Public library in Quezon City, Philippines

The Quezon City Public Library (QCPL, Aklatan ng Lungsod Quezon) is a public library of Quezon City, Metro Manila, Philippines. The main library is situated within the Quezon City Hall complex while the library also maintain smaller branches within the city.

==History==
===Early years===
First inaugurated on August 16, 1948, the library initially operated in a one-storey building next to the old Post Office building at the back of the Old Quezon City Hall along then-named Highway 54 (now Epifanio De los Santos Avenue). The initial collection of the library consisted of 4,000 book volumes donated by the National Library of the Philippines.

===Expansion and main library transfers===
In response to the growing population of the city, a branch of the library was opened in the Project 3 area in 1953 under the administration of then Mayor Ignacio Santos-Diaz. The following year, 8 additional branches were opened in different districts of the city. The Main Library transferred
in 1957 to the Old City Hall Building where it occupied a more spacious space.
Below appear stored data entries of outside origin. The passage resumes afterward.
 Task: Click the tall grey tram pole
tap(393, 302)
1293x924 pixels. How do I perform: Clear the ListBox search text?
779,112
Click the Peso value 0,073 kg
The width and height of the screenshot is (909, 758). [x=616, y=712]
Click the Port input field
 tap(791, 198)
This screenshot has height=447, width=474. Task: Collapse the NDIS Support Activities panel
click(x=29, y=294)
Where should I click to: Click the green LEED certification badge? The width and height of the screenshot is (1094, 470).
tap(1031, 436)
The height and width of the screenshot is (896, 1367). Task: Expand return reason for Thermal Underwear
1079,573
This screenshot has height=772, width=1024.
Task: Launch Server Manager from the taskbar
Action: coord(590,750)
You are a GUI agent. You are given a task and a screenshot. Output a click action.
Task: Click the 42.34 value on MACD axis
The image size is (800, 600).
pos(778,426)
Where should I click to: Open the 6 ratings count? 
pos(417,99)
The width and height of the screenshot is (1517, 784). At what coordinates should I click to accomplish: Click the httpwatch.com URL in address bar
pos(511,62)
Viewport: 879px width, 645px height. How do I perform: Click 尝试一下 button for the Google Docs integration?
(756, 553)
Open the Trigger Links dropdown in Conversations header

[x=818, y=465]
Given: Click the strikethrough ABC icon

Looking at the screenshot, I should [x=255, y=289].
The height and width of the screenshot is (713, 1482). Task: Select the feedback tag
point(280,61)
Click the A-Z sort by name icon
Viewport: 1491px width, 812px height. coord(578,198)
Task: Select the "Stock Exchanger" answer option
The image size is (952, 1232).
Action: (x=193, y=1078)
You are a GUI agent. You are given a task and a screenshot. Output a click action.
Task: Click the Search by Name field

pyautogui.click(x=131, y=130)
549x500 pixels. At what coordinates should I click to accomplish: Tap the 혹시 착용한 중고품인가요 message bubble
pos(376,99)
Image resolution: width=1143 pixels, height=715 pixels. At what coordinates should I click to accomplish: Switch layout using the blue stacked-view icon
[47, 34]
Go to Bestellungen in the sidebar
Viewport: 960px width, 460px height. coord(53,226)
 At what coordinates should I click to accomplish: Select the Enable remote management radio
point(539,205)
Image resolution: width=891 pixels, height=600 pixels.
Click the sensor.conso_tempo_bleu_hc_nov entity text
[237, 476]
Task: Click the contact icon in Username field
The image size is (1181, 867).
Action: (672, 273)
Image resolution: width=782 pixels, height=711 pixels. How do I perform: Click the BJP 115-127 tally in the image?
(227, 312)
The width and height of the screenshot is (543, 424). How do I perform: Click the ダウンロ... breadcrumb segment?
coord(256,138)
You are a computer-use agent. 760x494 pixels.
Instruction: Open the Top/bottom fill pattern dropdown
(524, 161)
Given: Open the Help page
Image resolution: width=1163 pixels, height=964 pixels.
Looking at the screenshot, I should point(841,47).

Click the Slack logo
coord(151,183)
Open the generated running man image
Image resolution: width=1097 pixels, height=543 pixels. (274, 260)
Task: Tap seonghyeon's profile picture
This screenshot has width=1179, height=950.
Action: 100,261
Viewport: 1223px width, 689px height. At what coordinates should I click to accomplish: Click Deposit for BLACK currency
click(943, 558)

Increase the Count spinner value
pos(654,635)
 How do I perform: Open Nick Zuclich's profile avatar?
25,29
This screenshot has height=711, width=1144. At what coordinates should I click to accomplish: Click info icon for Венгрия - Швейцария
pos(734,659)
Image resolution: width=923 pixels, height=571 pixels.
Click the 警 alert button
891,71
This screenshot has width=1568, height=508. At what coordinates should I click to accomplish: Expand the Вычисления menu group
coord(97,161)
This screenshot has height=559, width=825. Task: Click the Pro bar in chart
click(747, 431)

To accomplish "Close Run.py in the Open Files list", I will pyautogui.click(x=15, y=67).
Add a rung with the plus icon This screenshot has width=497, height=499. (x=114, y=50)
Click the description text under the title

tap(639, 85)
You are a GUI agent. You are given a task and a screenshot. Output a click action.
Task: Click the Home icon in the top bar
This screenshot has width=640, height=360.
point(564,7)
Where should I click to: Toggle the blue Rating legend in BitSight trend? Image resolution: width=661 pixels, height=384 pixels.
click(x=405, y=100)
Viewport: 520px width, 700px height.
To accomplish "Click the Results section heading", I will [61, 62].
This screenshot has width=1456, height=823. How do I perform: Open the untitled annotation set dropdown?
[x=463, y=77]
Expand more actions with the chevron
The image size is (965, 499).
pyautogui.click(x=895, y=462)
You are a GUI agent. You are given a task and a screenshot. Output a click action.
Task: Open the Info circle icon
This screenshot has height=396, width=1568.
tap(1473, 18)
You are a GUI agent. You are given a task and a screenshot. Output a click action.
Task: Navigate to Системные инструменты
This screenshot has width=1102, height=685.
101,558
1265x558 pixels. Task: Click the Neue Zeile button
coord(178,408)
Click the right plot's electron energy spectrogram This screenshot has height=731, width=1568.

Within the same year, City Ordinance No. 3559 was approved by the Quezon City Council approved which defined the powers and duties of the library's librarian and superintendent.

The main library vacated the old city hall building and moved to the Lion's International Building at Bernardo Park which stands in an area donated by the Lion's International to the city government. The main library moved to the New Quezon City Hall Building's ground floor where it operated for ten years before transferring to a dedicated building. An inauguration ceremony held on August 6, 1984 by Pacencia J. Buendia, former City Superintendent of Libraries, was held to mark the move.

The number of branches of the library grew to 21 by late 2016. This figure includes the main library. The main library re-opened once again in February 2017 in a newly built three-story building also located within the city hall compound.

==Main Library==
The Main Library's location has been moved or reassigned several times throughout the history of the Quezon City Public Library. The library is currently housed in a three-story building within the Quezon City Hall Complex which was inaugurated and opened by Mayor Herbert Bautista along with City Librarian Emelita Villanueva on February 6, 2017. The building for the main library has been planned since 2010. The library building's facilities include a cafe, a children's corner, a function room, and a puppeteer's room. Computers are also available for public use.

The first floor of the building hosts the reference section, Filipiniana section, periodicals, archives and materials on local history. Resources on law research, extension library services, technical service, district libraries and inventory, and multi-media are offered on the library's second floor.

The library can accommodate up to 1,000 people daily including those availing e-government services.

===Collection===
In May 2017 it was reported that the collection of the main library comprises 18,131 books and 71 computers meant for public use of online public access catalog, general internet use, and encoding.

==Reception==
The National Library of the Philippines and National Commission for Culture and the Arts awarded the library third place in the 2016 Outstanding Public Libraries which was held in November 2016.